Key objectives and features of the strategy
- Consideration of all transport users and modes
- Identification of key transport challenges facing the Far North
- Providing strategic guidance to respond to key issues
- Setting priorities for the District as to how money should be spent
- Guiding FNDC in their detailed approach to maintaining, operating, renewing and developing the transport network
- Inclusion of a prioritised list of transport activities
- Guidance on the programming of activities in the Regional Land Transport Programme (RLTP)
Strategy timeline
Council Endorsement
December 2020
LTP and RLTP public consultation
March 2021
Adoption and go-live
July 2021
Frequently asked questions
The Strategy (Integrated Transport Strategy - ITS) is the high level aspirational document that sets out what needs to be focussed on for us to progress towards achieving the desired state of our transport network. The Plan (Integrated Transport Plan - ITP) is the collection of projects and activities that will achieve that progress. Here’s a link to a summary of the key steps that we need to follow for NZTA’s programme business case process – it sets out the process quite well. https://www.nzta.govt.nz/assets/Highways-Information-Portal/Processes/Business-case-phases/Programme-business-case/NZTA-PBC-BestPracticeVisualGuide.pdf The ITS is the summarised public version of the strategic case “evidence collection and analysis interpretation” section. The ITP is the rest, or the ‘programme business case’ in NZTA language. The workshop we’ve just held is stakeholder engagement workshop 1, in the “alternatives and options development and evaluation” section. We will use a multi-criteria evaluation process to evaluate and package each option and then come back with a recommended prioritisation in the February workshop (stakeholder engagement workshop 2).
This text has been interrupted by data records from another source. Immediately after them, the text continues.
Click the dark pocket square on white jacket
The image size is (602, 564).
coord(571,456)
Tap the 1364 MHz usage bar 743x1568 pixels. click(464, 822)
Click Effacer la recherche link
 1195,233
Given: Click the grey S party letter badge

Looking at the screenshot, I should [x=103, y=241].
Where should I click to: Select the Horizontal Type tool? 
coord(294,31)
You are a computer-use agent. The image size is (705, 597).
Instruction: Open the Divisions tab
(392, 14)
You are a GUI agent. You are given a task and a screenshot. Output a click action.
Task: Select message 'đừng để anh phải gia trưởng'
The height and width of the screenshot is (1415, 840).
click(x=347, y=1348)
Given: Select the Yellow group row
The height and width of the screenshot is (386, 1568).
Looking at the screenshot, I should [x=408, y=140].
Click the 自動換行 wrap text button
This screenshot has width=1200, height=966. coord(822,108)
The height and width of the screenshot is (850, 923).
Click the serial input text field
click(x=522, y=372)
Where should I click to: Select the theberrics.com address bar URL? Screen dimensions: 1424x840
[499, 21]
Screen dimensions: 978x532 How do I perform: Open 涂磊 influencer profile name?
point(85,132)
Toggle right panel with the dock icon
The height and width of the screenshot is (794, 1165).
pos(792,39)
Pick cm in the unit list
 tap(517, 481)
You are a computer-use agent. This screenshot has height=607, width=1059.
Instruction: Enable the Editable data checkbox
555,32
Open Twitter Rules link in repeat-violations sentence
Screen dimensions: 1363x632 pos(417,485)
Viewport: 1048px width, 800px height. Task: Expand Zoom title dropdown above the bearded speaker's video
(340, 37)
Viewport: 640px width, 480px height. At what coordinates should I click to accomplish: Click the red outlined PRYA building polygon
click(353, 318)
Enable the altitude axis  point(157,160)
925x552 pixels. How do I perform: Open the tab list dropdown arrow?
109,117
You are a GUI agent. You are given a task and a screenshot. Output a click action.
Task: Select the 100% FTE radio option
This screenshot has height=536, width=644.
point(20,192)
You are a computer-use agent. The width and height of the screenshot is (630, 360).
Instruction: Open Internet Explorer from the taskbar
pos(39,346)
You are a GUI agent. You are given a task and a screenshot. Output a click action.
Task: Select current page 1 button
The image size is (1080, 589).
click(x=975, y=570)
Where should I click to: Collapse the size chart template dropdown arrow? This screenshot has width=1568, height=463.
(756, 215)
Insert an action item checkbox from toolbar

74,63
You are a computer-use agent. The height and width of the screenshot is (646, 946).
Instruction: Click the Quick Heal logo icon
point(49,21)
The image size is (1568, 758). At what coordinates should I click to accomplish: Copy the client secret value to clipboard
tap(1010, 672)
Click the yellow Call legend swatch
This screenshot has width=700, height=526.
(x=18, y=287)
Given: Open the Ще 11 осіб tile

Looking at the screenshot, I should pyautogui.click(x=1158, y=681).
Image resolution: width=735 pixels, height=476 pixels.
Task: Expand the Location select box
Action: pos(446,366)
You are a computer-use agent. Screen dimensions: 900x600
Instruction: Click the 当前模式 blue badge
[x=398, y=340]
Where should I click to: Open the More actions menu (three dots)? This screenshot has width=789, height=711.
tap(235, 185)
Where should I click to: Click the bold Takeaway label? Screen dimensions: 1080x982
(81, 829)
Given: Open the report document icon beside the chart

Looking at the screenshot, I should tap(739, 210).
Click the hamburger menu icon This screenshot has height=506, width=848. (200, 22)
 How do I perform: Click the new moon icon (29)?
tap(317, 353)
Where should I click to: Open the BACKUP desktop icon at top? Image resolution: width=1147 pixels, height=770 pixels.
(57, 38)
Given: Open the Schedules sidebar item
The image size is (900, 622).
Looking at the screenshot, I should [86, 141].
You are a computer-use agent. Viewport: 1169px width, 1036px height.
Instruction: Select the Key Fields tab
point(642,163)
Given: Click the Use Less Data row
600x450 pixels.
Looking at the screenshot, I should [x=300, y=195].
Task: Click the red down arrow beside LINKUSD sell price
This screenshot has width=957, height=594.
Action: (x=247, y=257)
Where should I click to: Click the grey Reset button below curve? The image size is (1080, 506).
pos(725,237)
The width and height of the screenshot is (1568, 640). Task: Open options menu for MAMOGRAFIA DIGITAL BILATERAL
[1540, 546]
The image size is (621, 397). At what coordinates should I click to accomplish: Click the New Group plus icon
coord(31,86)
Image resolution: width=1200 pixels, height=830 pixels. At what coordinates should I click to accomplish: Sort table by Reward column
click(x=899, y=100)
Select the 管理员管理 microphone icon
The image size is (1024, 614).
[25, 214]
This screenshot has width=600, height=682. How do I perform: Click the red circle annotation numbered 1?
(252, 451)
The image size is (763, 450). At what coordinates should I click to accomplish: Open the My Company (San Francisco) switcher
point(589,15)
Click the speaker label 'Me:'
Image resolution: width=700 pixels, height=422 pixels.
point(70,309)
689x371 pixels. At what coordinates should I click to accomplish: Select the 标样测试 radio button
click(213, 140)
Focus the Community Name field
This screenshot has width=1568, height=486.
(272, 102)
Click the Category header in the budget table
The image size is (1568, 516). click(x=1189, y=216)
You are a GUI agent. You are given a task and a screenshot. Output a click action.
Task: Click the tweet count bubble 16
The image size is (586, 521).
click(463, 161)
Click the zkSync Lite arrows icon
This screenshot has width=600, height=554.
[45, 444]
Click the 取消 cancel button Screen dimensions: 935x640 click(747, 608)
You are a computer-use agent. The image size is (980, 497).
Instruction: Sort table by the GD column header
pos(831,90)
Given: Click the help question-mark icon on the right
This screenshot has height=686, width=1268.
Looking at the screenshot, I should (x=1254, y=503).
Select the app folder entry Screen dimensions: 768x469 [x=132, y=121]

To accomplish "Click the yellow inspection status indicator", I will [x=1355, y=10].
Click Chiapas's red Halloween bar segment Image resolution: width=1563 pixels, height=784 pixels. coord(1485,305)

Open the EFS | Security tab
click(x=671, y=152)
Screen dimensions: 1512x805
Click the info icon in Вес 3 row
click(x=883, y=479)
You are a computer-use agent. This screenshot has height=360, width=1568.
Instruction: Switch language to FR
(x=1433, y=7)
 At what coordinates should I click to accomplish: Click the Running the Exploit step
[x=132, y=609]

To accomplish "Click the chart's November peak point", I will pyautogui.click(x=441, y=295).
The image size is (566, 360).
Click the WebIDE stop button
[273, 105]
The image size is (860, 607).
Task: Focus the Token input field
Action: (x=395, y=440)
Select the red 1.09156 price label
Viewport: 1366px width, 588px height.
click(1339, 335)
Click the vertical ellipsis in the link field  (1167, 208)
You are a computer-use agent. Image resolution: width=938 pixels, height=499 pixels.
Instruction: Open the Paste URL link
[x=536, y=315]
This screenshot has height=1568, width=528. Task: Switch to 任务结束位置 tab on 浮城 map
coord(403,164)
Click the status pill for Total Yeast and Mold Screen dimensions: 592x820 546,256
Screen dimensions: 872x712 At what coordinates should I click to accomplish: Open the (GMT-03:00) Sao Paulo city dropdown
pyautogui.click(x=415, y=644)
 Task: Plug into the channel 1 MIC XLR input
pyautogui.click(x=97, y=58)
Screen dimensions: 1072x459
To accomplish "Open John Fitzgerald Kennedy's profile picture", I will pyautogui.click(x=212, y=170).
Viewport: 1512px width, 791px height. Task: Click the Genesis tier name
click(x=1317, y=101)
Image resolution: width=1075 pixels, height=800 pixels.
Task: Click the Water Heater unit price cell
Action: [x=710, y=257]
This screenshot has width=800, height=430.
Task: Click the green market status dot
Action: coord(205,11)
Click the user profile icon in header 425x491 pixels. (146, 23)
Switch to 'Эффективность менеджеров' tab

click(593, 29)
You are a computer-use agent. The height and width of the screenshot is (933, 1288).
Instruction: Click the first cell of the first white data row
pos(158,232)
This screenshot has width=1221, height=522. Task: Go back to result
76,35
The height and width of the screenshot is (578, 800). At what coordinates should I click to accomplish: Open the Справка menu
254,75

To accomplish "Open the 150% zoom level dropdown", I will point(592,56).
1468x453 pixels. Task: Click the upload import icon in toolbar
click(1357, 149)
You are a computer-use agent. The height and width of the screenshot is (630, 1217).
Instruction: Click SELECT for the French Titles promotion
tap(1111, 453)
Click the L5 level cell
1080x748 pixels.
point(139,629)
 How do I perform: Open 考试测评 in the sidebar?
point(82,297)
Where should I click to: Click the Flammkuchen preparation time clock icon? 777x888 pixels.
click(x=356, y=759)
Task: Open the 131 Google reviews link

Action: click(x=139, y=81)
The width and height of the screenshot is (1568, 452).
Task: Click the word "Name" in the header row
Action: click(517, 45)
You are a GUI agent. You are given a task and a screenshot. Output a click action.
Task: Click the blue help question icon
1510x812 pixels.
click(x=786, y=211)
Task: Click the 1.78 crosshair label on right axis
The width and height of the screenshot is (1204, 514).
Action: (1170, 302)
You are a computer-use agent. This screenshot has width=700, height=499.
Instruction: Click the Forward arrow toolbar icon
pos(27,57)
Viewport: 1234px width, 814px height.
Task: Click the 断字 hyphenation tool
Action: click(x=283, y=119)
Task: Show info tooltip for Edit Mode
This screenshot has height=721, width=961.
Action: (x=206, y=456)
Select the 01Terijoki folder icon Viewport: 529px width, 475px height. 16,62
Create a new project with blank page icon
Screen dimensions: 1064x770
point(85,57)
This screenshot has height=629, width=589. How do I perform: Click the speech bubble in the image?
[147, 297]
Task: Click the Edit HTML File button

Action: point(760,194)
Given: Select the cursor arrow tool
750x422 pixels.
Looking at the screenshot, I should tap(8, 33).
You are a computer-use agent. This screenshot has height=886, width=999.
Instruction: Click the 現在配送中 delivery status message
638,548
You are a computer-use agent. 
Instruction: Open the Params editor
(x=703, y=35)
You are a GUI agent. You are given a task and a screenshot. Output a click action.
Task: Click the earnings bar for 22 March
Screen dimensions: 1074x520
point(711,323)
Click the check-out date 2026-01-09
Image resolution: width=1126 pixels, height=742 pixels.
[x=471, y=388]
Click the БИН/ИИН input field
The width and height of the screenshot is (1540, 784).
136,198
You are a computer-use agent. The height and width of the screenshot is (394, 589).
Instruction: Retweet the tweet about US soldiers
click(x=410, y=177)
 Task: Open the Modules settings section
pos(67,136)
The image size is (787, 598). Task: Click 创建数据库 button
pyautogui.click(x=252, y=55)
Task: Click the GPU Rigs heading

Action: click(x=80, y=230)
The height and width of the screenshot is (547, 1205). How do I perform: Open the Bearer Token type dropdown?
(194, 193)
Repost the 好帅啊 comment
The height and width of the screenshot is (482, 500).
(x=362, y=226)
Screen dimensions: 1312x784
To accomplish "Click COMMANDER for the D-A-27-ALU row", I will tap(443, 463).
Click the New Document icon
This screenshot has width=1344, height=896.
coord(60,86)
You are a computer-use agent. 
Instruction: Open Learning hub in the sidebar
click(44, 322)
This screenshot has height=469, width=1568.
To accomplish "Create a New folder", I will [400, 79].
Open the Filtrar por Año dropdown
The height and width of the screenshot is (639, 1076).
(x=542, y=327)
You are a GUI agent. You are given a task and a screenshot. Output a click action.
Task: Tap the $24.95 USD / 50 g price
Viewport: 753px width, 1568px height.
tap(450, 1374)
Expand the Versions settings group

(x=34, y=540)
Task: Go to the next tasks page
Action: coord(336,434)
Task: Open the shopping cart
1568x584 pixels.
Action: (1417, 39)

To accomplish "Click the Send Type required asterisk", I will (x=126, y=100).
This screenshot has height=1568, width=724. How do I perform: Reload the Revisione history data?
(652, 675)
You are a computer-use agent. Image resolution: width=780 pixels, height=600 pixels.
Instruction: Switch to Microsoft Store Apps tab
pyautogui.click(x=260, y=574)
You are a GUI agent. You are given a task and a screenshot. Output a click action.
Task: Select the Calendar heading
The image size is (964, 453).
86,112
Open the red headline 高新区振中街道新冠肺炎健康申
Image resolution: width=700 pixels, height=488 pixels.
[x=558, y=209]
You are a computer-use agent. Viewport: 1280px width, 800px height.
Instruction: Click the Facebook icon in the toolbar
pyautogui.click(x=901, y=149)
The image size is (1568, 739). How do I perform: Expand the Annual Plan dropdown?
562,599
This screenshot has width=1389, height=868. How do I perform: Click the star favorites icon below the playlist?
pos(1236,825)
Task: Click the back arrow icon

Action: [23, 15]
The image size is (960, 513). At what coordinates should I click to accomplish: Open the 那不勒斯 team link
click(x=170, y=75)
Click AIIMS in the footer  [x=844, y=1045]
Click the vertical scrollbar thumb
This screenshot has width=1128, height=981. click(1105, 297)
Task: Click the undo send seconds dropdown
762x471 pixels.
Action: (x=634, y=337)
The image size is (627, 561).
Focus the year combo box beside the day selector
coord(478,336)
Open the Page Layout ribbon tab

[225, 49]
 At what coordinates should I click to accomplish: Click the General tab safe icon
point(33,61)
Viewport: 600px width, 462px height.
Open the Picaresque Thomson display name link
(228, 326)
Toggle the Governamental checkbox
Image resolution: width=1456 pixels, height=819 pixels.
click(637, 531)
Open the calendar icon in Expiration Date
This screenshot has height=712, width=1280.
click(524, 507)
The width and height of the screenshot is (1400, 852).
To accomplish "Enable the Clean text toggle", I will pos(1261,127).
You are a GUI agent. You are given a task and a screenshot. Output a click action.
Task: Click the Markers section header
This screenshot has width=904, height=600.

There will be only one long list comprising projects and activities in the draft plus all further items discovered through the workshop and online survey. We will group the projects into the Action Plan areas and prioritise within each group so that there is a prioritised list of safety projects, cycle projects etc. We will use the investment objectives measured using the Key Performance Indicators (KPIs) from the ITS for this prioritisation. We will test a number of programmes with varying funding allocations (e.g. High safety investment etc.) and recommend something that delivers best against the outcomes we are seeking.
The prioritised programme of projects and activities will be developed by stakeholders representing the views of the district wide community. The Transport Strategy and Plan transcends ward boundaries to deliver an improved transport network for the whole district. This was the essence of the Council resolutions. Priority will be set by how well each project delivers against the investment objectives we have included in the ITS. We will review the final recommendation and may want to put a ‘location-based overlay” if the priorities are too skewed towards a particular location.
We will present the performance of each project against the 6 weighted investment objectives, 4 wellbeings, and funding subsidy probability at a workshop with stakeholders. Stakeholders and elected members will then have the opportunity to challenge the results (we want to retain control over the initial scores, which we will do based on real, rather than anecdotal, evidence).
The Plan will explain its genesis and development and will present the preferred programme in a list format showing the projects or activities under their relevant categories, the investment objectives they satisfy, their costs, their funding sources, their implementation timescales.